[Data excerpts]
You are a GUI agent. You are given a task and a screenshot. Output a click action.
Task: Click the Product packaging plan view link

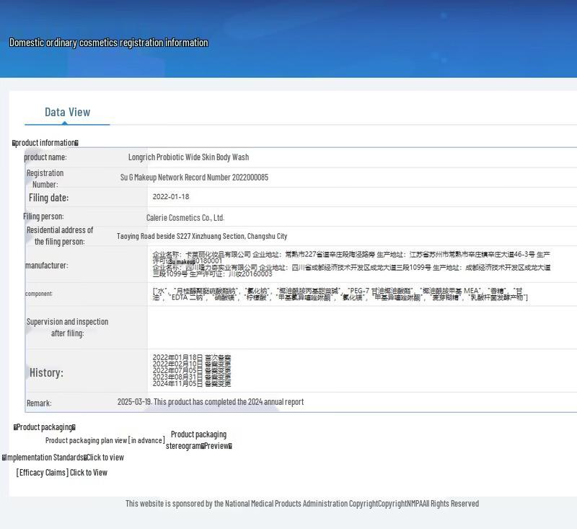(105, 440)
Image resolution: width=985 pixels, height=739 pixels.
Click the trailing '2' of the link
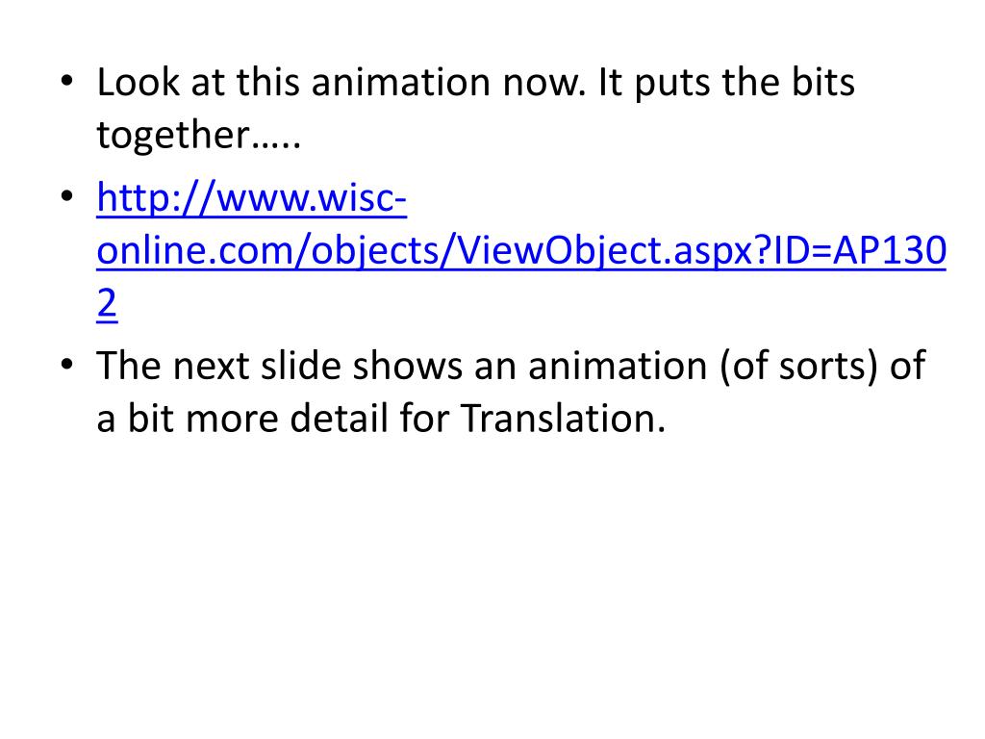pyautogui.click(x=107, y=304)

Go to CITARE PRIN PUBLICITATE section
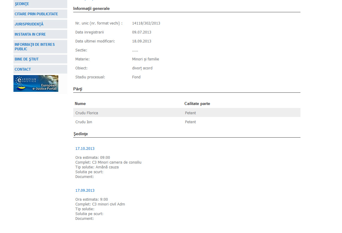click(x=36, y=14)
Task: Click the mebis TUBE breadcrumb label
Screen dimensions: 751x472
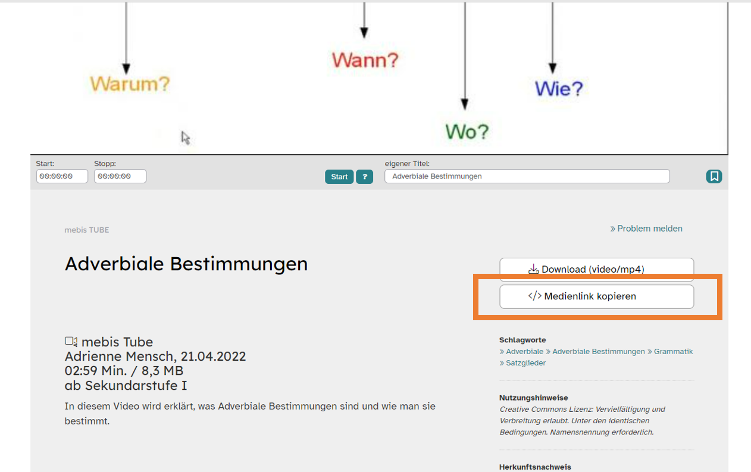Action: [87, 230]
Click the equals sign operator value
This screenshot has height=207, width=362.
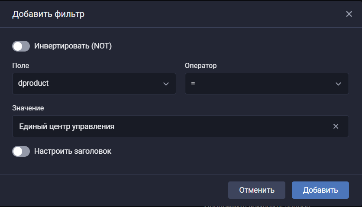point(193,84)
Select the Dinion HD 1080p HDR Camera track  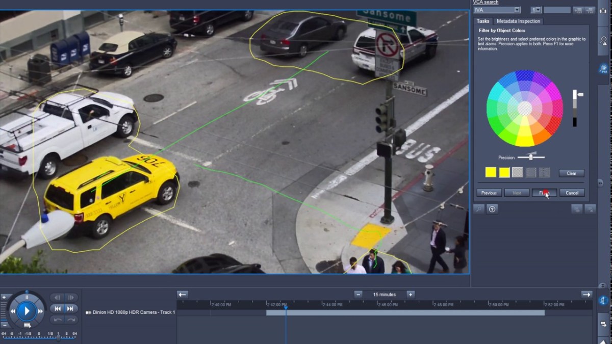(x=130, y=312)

▸ What the task asks
Take the entries above and copy exactly the lines starting at the one with "Image resolution: width=985" and ending at the one with "Click the equals sign operator value"; nothing outside that span, and no pictures.

▸ Result of the task
Image resolution: width=985 pixels, height=739 pixels.
Click the trailing '2' of the link
pyautogui.click(x=107, y=304)

Go to CITARE PRIN PUBLICITATE section
click(x=36, y=14)
Task: Click the mebis TUBE breadcrumb label
Screen dimensions: 751x472
Action: [87, 230]
Click the equals sign operator value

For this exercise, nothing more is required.